Artykuły

Z boku

Słowo solidarność, w Polsce zużyte i zeszmacone, poddane ideologicznym obróbkom, czasem przypomina o sobie przez to, jak takiej postawy brakuje. Zwłaszcza w obliczu braku solidarności wydaje się oczywiste, że gdyby było jej więcej, sprawy miałyby się znacznie lepiej - pisze Marek Beylin w Dialogu.

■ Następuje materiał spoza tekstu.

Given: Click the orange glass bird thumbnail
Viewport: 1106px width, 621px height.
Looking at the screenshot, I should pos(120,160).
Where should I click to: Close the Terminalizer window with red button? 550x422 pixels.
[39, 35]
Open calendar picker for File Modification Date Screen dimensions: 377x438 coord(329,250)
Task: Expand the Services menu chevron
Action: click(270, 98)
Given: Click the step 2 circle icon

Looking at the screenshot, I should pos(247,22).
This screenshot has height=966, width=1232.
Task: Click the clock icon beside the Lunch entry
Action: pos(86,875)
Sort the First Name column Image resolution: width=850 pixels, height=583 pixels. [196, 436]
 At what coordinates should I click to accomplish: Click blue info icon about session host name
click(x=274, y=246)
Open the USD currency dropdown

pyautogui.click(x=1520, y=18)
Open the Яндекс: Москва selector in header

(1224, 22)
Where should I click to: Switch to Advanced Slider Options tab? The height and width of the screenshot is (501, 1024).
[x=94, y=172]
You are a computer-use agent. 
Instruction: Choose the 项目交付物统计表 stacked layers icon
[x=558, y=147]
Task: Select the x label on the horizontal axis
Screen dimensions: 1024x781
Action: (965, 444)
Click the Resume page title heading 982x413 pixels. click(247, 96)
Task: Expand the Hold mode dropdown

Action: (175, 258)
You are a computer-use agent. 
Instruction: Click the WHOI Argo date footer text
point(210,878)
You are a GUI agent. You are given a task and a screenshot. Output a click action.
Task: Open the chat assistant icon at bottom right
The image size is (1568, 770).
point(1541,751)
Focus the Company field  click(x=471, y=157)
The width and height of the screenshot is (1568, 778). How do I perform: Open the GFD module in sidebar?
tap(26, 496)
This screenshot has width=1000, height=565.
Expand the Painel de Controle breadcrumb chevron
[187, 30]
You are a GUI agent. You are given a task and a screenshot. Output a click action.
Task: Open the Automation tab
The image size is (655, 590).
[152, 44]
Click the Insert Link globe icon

Tyle że ten banał pozostaje w życiu społecznym abstrakcyjną regułą. Żyjemy w rozproszeniu obywatelskim i środowiskowym i każdy upominając się o coś ważnego, także o dobro publiczne, czyni to na własną rękę. Zaś inni z jego kręgu kibicują takiej konfrontacji, jak bokserom na ringu, patrząc, kto wygra, Jasne, lepiej, żeby "nasz", bo to i zysk, i przyjemność. Choć emocjonalnie zaangażowani, sytuują się na zewnątrz konfliktu, poza polem walki. Tak właśnie reaguje środowisko teatralne na zadymy i polityczne presje, jakie uderzają w teatr. Przyglądam się temu od pewnego czasu z rosnącym niezrozumieniem. Na początku władze Poznania chciały pozbyć się Ewy Wójciak, niby dlatego, iż publicznie obsobaczyła papieża, choć uważała, że czyni to prywatnie na facebooku. To raczej był pretekst, bo już wcześniej wiceprezydent tego miasta żądał od Wójciak, by nie angażowała się w politykę sprzeczną z poglądami władz miejskich. Jak wiadomo, artysta powinien mieć takie przekonania, jakie władza mu wyznaczy. W obronie Wójciak stanęli licznie ludzie kultury, ale akurat głosu środowiska teatralnego zabrakło. Może to milczenie ośmieliło poznańskich decydentów, by później i już skuteczniej dopaść Teatr Ósmego Dnia.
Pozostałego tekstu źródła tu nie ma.